→ What this task involves
Write out the lines of the data exactly, from the line with "The height and width of the screenshot is (1568, 700)." up to and including the line with "pos(392,771)".

[Extracted records]
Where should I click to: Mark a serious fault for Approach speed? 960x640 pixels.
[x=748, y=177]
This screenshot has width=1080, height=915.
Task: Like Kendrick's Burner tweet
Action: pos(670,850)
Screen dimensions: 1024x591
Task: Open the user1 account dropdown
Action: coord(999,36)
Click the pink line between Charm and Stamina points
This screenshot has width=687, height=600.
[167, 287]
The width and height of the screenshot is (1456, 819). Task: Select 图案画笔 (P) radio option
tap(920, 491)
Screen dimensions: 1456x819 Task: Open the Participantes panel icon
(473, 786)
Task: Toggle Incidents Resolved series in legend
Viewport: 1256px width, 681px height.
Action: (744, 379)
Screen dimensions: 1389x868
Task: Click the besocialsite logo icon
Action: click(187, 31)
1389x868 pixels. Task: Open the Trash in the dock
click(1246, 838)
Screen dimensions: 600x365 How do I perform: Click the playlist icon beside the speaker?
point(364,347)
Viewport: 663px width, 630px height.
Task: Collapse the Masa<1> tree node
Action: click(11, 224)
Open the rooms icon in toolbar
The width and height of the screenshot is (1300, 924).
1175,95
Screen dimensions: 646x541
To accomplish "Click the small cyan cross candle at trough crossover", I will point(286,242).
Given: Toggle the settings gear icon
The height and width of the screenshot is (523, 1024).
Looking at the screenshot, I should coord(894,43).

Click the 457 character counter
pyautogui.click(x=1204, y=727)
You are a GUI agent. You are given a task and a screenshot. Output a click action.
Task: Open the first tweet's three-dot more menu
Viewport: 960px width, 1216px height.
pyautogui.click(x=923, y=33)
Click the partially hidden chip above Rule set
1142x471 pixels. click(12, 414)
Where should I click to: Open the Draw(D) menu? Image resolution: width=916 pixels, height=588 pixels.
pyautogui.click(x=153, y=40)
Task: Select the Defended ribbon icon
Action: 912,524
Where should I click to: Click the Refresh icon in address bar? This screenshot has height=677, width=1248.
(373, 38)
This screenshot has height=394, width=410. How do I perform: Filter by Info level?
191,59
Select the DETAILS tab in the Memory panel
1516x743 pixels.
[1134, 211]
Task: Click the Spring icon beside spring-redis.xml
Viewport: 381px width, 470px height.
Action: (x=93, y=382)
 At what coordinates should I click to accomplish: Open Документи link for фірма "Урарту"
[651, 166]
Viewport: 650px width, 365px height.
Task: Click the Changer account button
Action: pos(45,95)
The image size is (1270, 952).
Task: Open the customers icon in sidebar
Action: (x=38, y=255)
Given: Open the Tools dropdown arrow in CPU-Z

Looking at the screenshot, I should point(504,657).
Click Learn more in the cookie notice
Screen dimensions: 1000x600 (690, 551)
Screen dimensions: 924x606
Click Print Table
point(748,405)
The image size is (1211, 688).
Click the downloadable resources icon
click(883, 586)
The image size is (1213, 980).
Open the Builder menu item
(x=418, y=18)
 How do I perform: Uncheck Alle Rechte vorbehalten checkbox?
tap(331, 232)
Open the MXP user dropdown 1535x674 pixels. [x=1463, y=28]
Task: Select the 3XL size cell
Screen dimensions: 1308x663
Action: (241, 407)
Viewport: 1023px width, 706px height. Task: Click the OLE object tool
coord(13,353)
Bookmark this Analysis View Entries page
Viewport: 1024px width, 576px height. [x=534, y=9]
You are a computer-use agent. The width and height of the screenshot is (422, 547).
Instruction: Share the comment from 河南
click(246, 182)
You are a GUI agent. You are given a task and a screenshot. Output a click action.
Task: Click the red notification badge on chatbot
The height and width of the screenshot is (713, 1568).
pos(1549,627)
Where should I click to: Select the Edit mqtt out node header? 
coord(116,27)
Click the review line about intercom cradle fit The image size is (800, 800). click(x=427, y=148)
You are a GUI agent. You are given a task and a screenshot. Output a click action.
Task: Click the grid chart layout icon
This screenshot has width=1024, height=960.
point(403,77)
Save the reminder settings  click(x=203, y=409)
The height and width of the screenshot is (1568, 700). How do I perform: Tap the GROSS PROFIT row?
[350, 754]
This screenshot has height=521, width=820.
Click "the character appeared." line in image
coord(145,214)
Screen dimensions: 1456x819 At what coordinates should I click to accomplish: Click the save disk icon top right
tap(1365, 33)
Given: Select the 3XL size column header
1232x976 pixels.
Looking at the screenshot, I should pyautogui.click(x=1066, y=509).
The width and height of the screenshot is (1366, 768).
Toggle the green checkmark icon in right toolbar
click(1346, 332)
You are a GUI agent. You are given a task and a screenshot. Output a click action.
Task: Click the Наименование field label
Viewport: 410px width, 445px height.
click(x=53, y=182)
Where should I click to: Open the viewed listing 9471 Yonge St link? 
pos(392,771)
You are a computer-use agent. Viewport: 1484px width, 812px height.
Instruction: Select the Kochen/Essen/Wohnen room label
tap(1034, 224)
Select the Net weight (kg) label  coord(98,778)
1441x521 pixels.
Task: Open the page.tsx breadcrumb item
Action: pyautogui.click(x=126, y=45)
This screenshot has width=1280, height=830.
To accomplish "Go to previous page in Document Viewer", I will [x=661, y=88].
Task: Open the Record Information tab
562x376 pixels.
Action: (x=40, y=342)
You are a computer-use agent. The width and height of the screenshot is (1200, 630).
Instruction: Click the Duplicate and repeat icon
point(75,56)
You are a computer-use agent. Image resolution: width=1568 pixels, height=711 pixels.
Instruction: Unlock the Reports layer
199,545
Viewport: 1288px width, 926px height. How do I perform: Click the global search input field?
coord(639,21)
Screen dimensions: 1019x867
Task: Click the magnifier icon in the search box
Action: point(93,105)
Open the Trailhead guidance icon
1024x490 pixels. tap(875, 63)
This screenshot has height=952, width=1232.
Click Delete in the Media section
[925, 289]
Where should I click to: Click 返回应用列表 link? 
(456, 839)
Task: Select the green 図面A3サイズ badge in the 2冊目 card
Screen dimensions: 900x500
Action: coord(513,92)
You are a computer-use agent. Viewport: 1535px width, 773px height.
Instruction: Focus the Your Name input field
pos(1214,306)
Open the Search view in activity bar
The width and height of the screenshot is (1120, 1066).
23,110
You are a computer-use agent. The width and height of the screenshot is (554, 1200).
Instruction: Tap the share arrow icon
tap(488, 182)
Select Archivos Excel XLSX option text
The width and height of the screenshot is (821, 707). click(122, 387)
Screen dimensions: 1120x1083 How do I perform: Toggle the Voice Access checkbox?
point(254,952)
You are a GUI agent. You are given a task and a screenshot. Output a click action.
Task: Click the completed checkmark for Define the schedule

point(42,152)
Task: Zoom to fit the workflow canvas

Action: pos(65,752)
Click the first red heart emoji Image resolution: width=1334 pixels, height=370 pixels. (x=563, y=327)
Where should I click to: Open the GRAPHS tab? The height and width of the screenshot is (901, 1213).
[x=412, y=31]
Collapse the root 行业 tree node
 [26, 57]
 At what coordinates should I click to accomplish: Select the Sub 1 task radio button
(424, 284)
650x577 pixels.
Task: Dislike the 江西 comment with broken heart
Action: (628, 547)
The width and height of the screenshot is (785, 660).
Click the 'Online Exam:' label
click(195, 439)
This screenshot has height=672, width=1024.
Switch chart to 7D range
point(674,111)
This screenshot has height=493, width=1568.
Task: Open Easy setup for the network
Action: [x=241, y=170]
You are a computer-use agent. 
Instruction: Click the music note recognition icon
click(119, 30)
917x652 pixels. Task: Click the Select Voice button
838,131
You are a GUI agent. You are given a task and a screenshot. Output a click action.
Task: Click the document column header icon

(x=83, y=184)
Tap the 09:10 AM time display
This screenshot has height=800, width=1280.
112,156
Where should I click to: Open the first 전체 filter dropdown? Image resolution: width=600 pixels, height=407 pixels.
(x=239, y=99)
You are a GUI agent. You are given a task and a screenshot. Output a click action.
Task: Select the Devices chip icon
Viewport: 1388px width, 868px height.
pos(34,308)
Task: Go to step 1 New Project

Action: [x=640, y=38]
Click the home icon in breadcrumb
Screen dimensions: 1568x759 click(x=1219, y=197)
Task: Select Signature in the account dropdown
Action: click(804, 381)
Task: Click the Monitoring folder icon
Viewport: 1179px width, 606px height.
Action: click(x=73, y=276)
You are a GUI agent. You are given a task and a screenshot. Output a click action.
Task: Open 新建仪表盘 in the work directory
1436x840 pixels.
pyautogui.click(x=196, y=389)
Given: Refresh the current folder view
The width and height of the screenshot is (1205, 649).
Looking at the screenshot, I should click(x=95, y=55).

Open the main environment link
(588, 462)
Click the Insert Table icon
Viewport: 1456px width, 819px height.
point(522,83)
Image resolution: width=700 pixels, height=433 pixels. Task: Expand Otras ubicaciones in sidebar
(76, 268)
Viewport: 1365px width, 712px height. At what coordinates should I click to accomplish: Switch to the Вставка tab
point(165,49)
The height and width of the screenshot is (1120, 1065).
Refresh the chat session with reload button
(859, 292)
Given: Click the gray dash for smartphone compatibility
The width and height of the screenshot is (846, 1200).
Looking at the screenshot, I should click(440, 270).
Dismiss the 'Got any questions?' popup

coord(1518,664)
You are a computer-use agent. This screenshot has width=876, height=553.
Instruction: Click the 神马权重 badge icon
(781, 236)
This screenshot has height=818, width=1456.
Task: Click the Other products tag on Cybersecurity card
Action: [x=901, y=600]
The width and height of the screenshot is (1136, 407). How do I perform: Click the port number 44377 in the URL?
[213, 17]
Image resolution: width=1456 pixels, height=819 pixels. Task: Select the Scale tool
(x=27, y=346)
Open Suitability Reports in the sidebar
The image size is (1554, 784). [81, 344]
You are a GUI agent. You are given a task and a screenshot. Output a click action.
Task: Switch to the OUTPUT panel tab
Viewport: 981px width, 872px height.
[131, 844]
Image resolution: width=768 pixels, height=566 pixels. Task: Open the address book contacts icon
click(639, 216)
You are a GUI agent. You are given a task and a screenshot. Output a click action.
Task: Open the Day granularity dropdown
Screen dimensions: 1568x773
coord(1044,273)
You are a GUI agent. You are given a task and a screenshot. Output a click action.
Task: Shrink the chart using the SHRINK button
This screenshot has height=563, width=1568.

→ Solution to this task
The height and width of the screenshot is (1568, 700). How do I perform: Tap the GROSS PROFIT row?
[350, 754]
This screenshot has height=521, width=820.
Click "the character appeared." line in image
coord(145,214)
Screen dimensions: 1456x819 At what coordinates should I click to accomplish: Click the save disk icon top right
tap(1365, 33)
Given: Select the 3XL size column header
1232x976 pixels.
Looking at the screenshot, I should pyautogui.click(x=1066, y=509).
The width and height of the screenshot is (1366, 768).
Toggle the green checkmark icon in right toolbar
click(1346, 332)
You are a GUI agent. You are given a task and a screenshot. Output a click action.
Task: Click the Наименование field label
Viewport: 410px width, 445px height.
click(x=53, y=182)
Where should I click to: Open the viewed listing 9471 Yonge St link? 
pos(392,771)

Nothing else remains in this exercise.